The book is meant to be used as tool, to go through it and learn as you go along. This makes it perfect for those who learn best "by doing". If you are looking for a text heavy book that is very watered down then maybe a more basic introductory book to the program would be best for you, I'm not sure, because this is a preference thing that is unique to each person. If you are a beginner who feels confident that if they do what the book says, that you'll learn, then this is the book for you. Beginners who know they know little but who feel capable to "learn by doing" will be just fine and can learn a LOT from this book.

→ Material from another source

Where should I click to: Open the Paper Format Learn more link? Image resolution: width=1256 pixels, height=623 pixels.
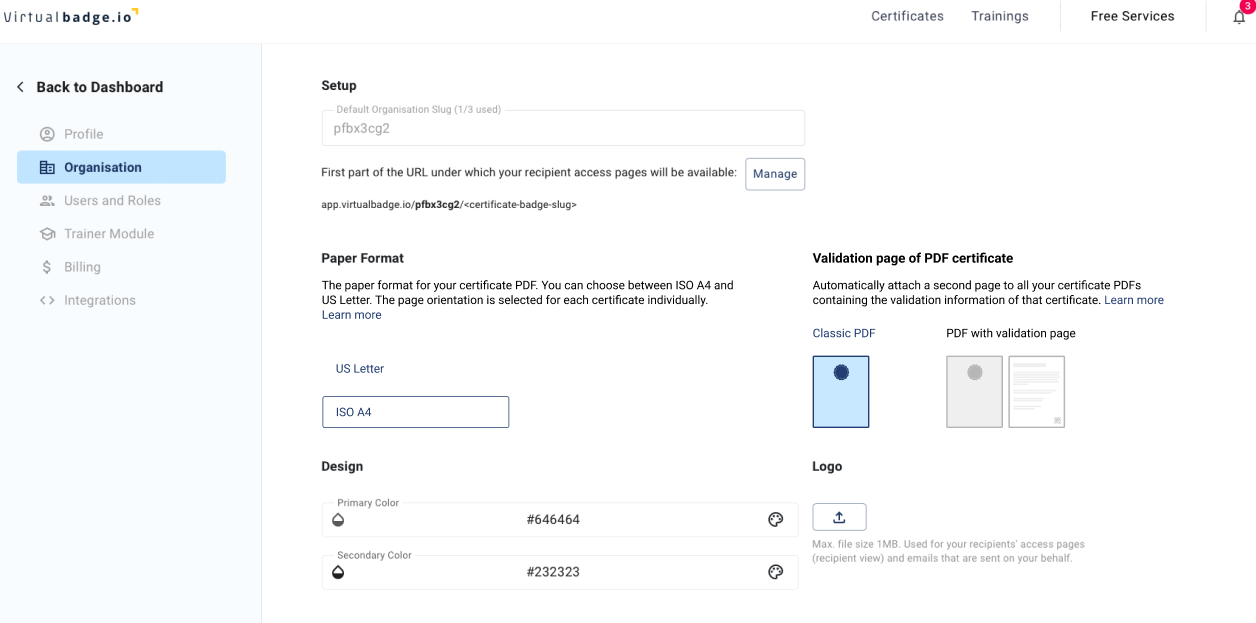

As the subtitle states this book is heavy on artistic techniques for creating photomontages. This is useful for the family photographer for things like putting open eyes on a person whose eyes were closed or swapping heads or cleaning up backgrounds or changing backgrounds, how about putting a blue sky behind that famous building you visited on a cloudy day? Fun techniques like changing a parked car to look like it's moving with a blurred background are also taught. If you want to play with your photos and do cool things with them, or even add text to an image, this book provides all you need to know.

If you still wonder if this book is good for a beginner I'll share that I put it in the hands of my nine year old on his first time using PSE7 and he was able to follow the directions and do what the book taught him to do! He also had much less fear about learning the program and a lot of laughs while doing funny things to photos he had taken.

I'm rating this book 5 stars = I love it. The price is reasonable. I feel a beginner can learn from it. It teaches a ton of information in one volume (more than I will ever want or need to do with the program). I love the clear directions and the stepped out visual instructions.

The things I don't like about the book which are not enough to downgrade the star rating or my love of the book are: some of the images they created look fake. Some examples are the pumpkin carved page 185, bad skin tones on page 201 and 203 of famous people's heads put into a family photo, and shadowing or light not quite looking right on page 211. Also not counted in my rating is that the book contains directions to do things I'd never want to do as I realize we all have our own preferences for how we may want to use the program plus I'd rather have more processes in the book than less. Lastly, I would have liked (even a small) gallery of just photos that showed stunning photomontages to inspire me or show the range of possibilities and that showed superior examples, rather than just seeing them as the `end' shot on the process pages.

Note to Mac Users: The book is set up to teach to Mac and Windows users which I thought was great. At the time that I'm writing this review, I read that after the book was published the program had not been released to Mac yet. This is something that Mac users will have to research yourself to check the status of. I didn't feel that the book's authors should be criticized or the book downgraded due to a decision made on behalf of another company.